=== DOEL ===
Herschrijf in de boekbespreking hieronder de alinea die begint met „Dit keurig uitgegeven boekje" als een beknopte opsomming en behoud daarbij de belangrijkste feiten.

=== TEKSTGEDEELTE ===
| |
| |
| |
Bibliografie
Onze Smid, door Ern. Claes (De Standaard-Boekhandel, 1928.)
Dit keurig uitgegeven boekje bevat twee novellen. Het is de eerste die haar naam geeft aan het boekje. Ernest Claes wordt een onzer beste en gemoedelijkste vertellers. Al het overbodige van uitvoerige beschrijvingen van plaatsen en personen liet hij vallen om alleen bij het verhaal te blijven en het zoo bondig en zoo boeiend mogelijk te maken. Daarom worden plaatsen en personen ons niet minder levendig voor oogen gebracht. Integendeel. Uit de menigvuldigde notities van het vroegere impressionnisme weerhield hij slechts de essentieele lijn en het pakkend aksent waardoor thans een veel duurzamer indruk verwekt wordt. Het plastisch-uitbeeldend vermogen van Ernest Claes is zeer groot. Ik denk aan de oude smidse bij den Meuleberg, aan de zandkar van Rikus Janus. Het zijn schilderijtjes. Onze Smid is geschreven in dien gemoedelijk-leuken toon die Ernest Claes tot een volksschrijver maakt van eerste gehalte. Nolle Janus, die geschiedenis van een boef, de tweede novelle van het boekje, is dieper van gevoel en innerlijk leven. Ernest Claes is de verteller bij uitnemendheid over het land van Sichem en Averbode, zooals Jan Cockx er de schilder van is. Het is hun gebied zooals Zuid-Vlaanderen het gebied is van Stijn Streuvels en Ward Vermeulen.
Het regionalisme begint stilaan van overwegend belang te worden in onze literatuur.
J.M.
| |
Coen Hissink: Cocaïne (Uitgave De Regenbook, 1928).

=== GEGEVENSRIJEN ===
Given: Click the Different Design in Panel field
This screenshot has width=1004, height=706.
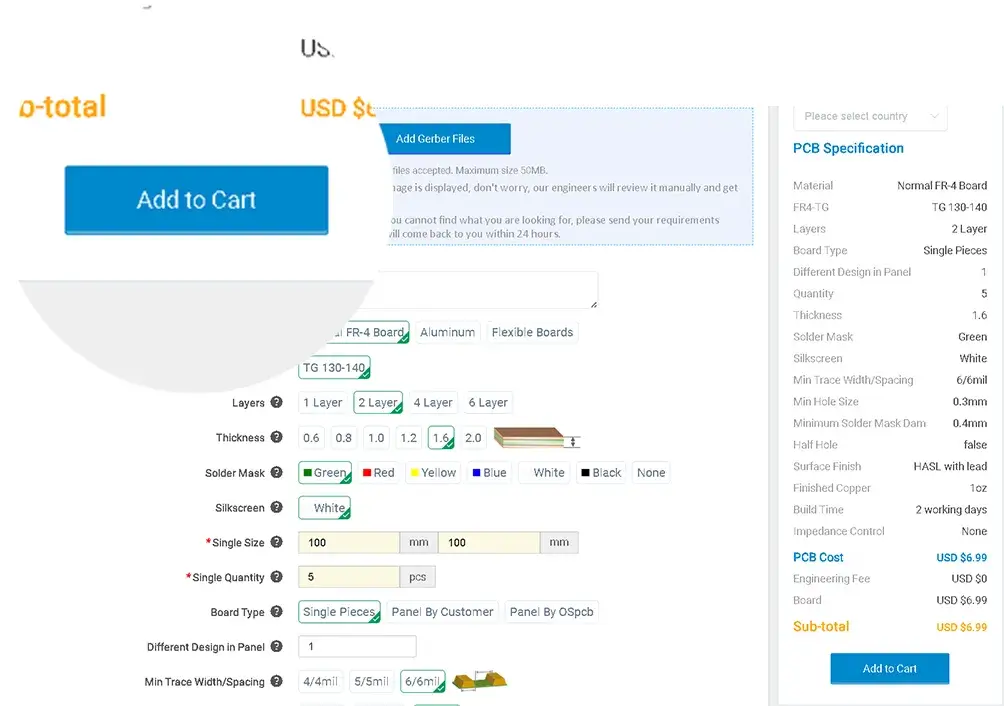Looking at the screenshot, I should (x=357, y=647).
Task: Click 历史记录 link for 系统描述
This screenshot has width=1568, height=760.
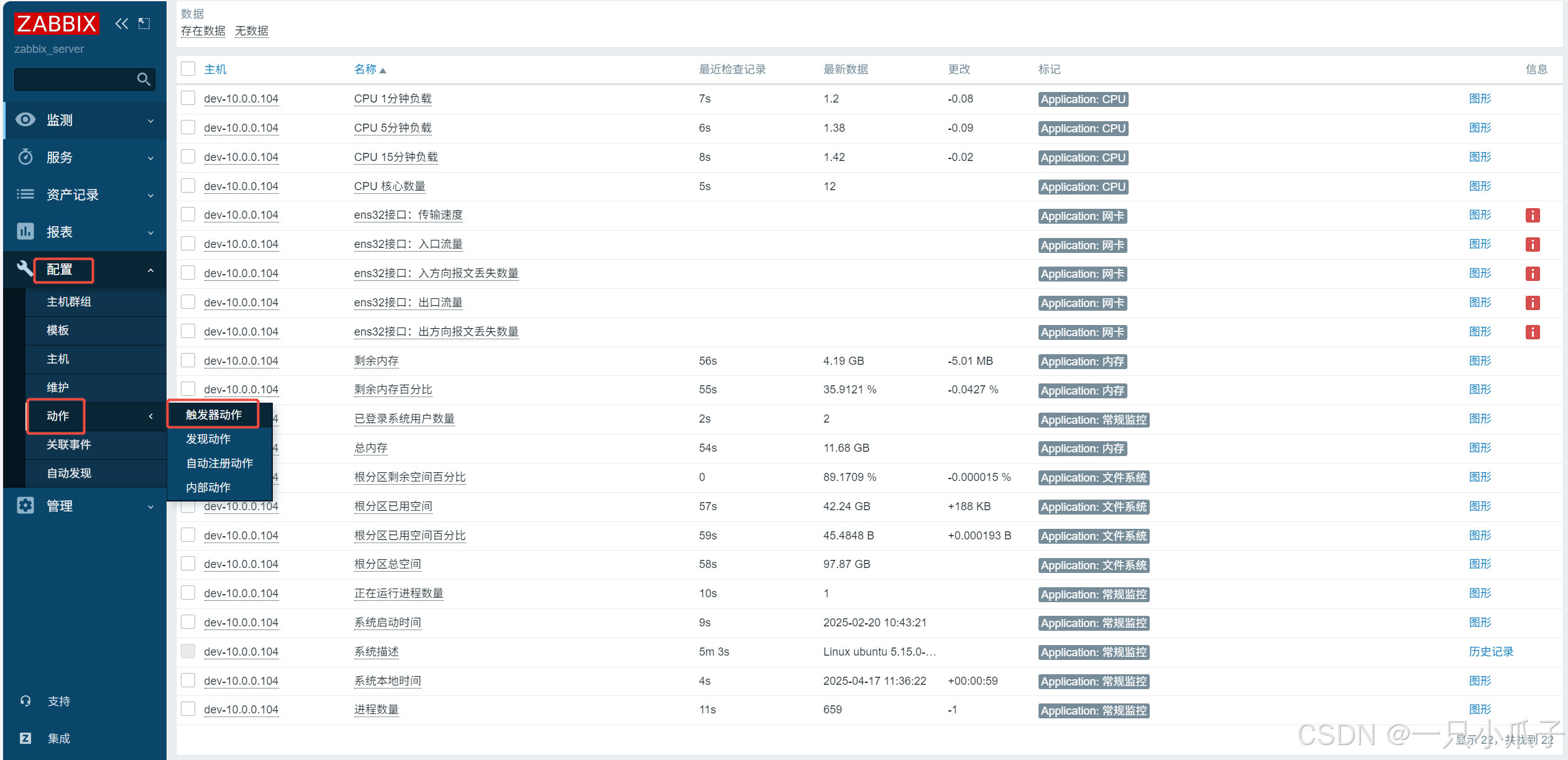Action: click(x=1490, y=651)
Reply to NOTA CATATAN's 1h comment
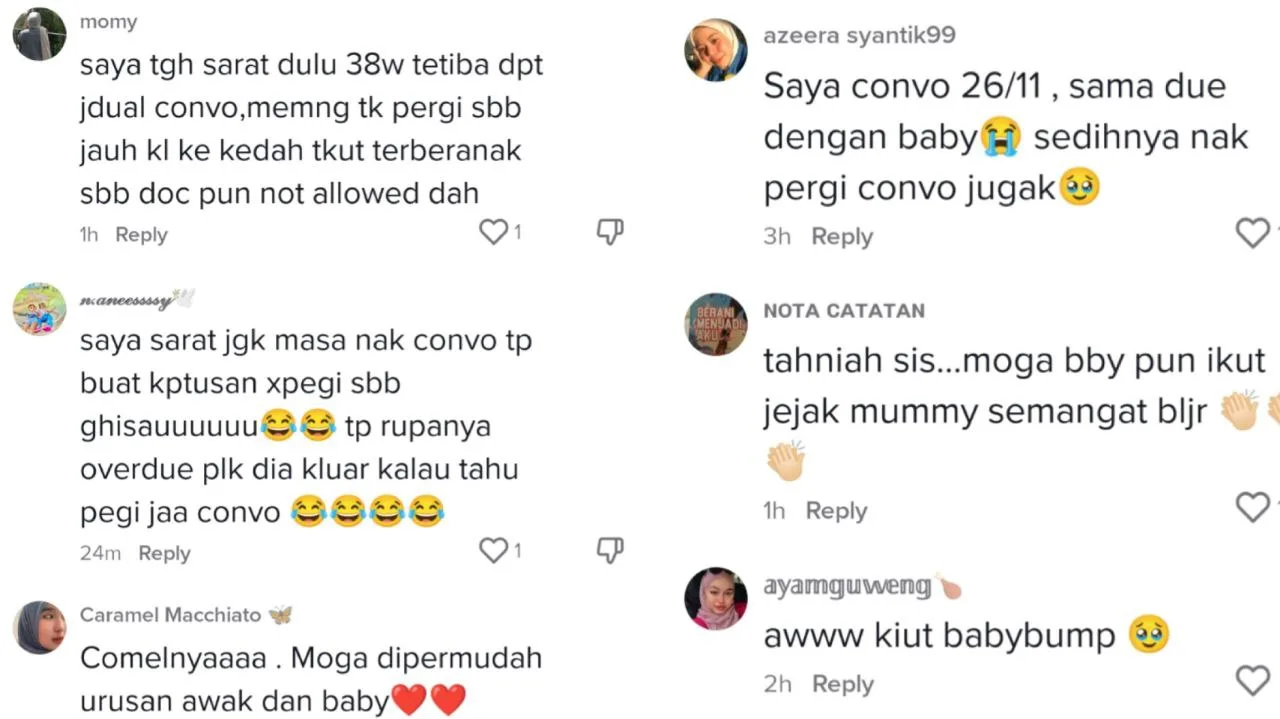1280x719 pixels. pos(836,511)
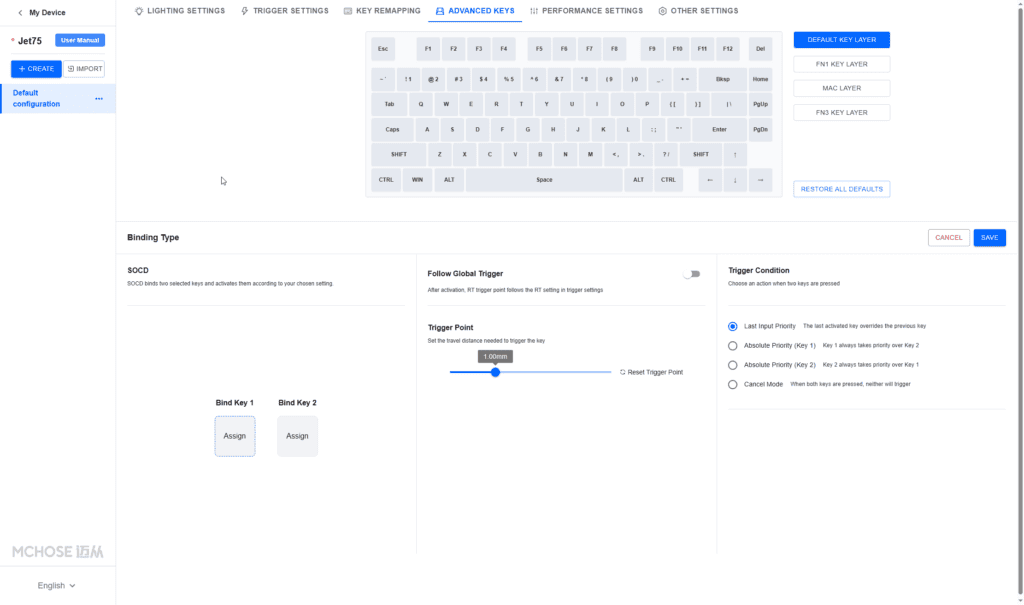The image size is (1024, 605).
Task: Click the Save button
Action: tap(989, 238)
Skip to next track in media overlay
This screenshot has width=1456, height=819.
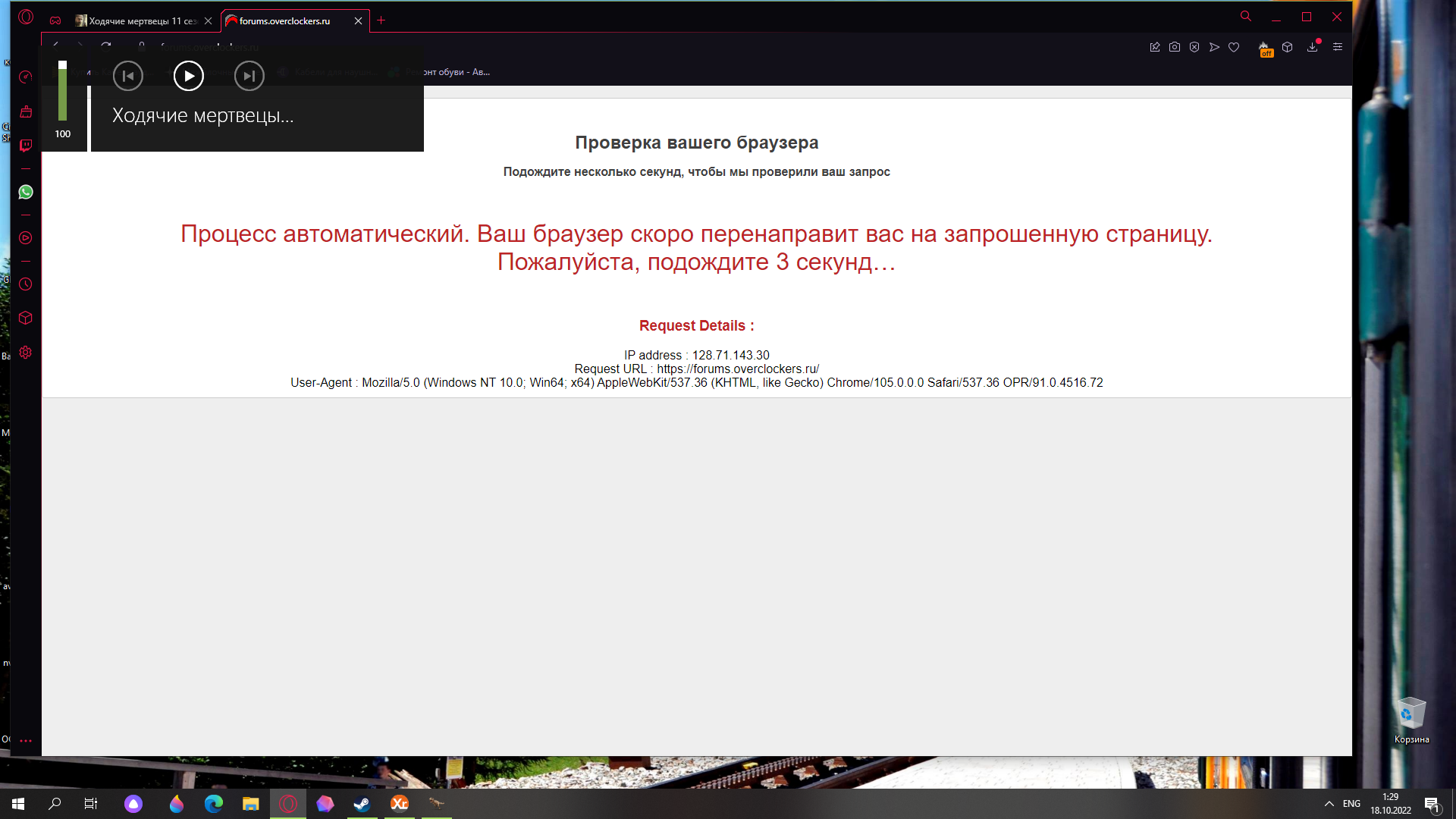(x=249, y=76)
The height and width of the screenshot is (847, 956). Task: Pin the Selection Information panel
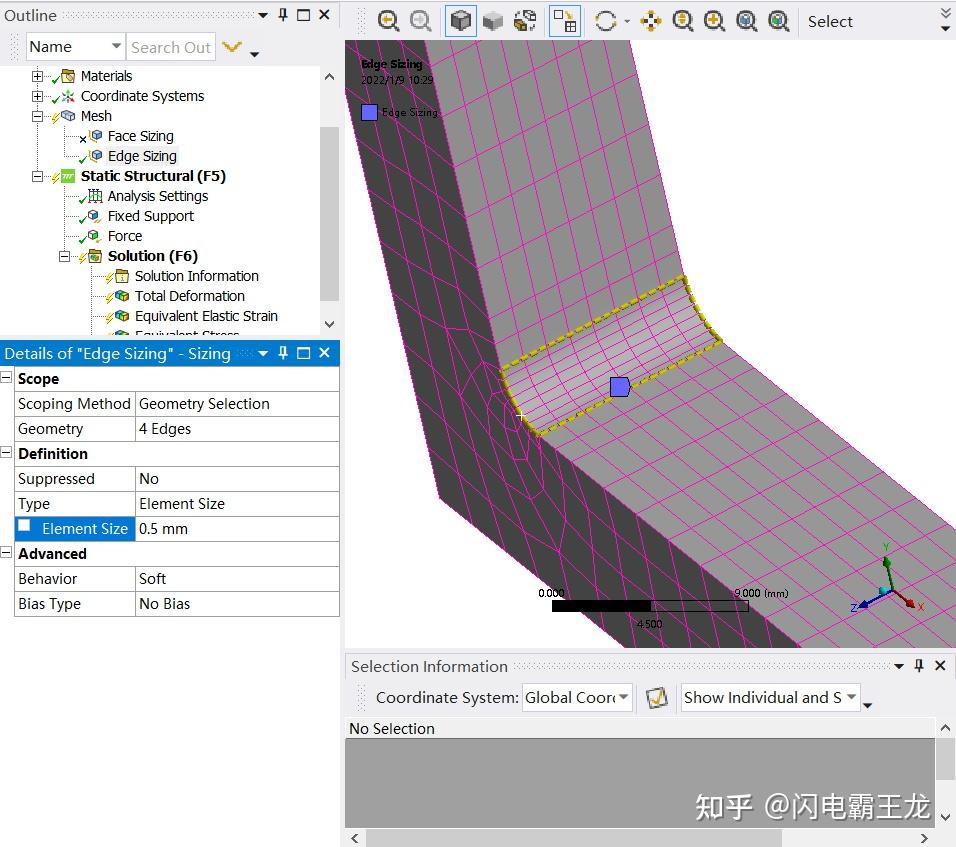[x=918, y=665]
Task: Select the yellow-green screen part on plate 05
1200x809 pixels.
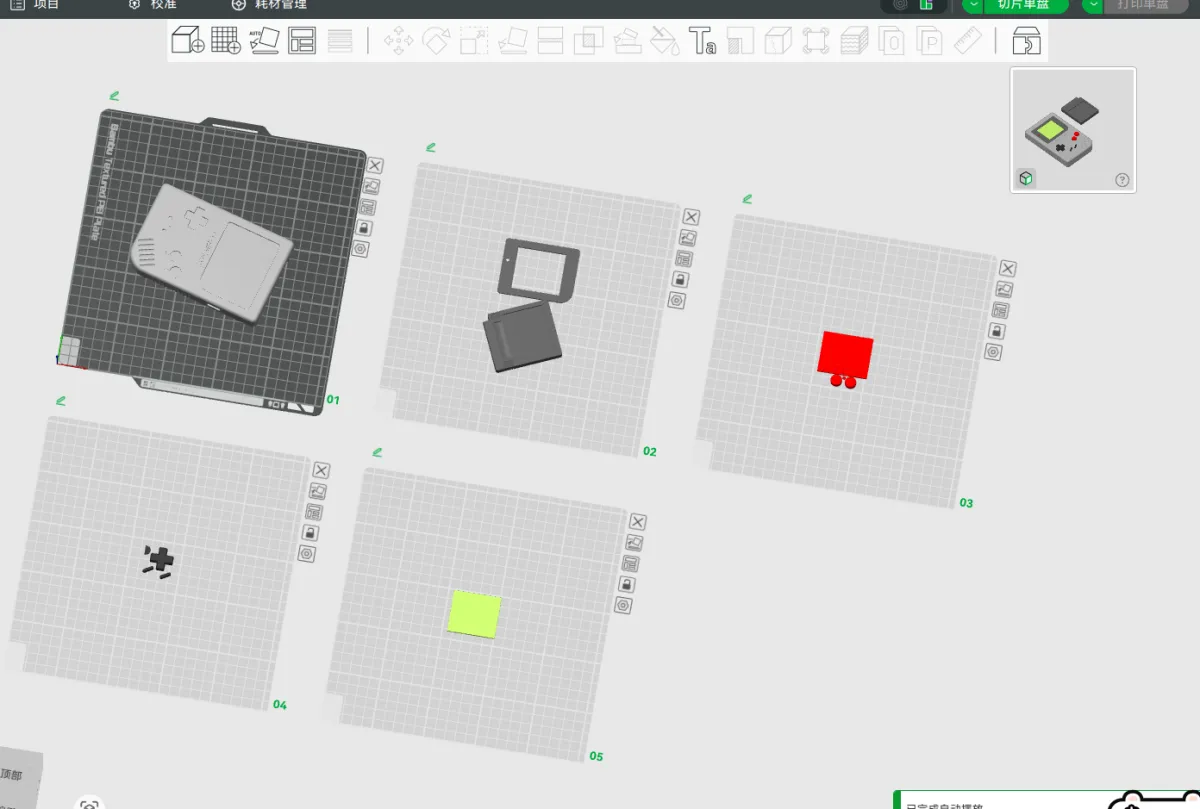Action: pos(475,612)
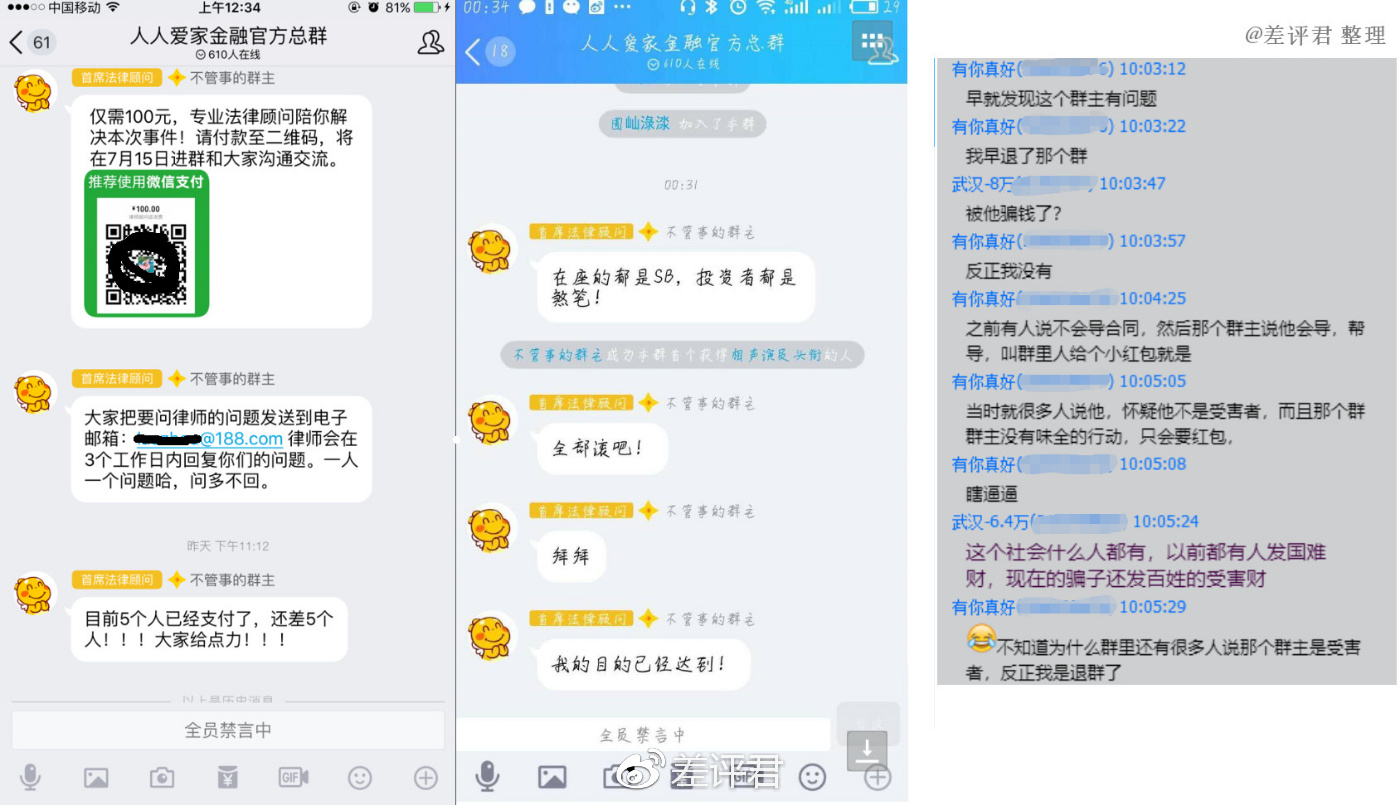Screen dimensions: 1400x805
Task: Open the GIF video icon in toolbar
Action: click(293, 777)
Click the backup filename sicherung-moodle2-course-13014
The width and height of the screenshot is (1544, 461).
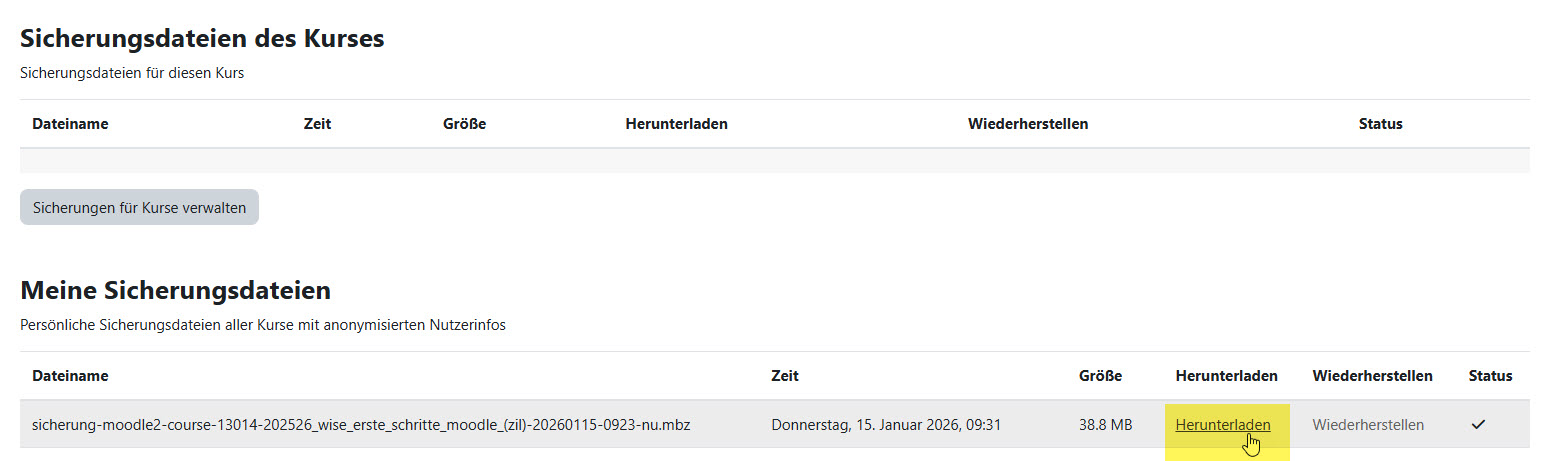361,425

=== RESULTAAT ===
- Het boekje bevat twee novellen. De eerste, Onze Smid, geeft het zijn naam.
- Ernest Claes wordt een van onze beste en gemoedelijkste vertellers.
- Hij laat uitvoerige beschrijvingen weg en blijft bondig en boeiend bij het verhaal. Toch komen plaatsen en personen levendig over.
- Van het vroegere impressionisme houdt hij alleen de essentiële lijn en het pakkende accent over, wat een duurzamere indruk geeft.
- Zijn beeldend vermogen is zeer groot. De oude smidse bij de Meuleberg en de zandkar van Rikus Janus zijn echte schilderijtjes.
- Onze Smid is geschreven in een gemoedelijk-leuke toon die Claes tot een volksschrijver van eerste gehalte maakt.
- De tweede novelle, Nolle Janus, is de geschiedenis van een boef en is dieper van gevoel en innerlijk leven.
- Claes is de verteller bij uitstek van het land van Sichem en Averbode, zoals Jan Cockx er de schilder van is. Zo is Zuid-Vlaanderen het gebied van Stijn Streuvels en Ward Vermeulen.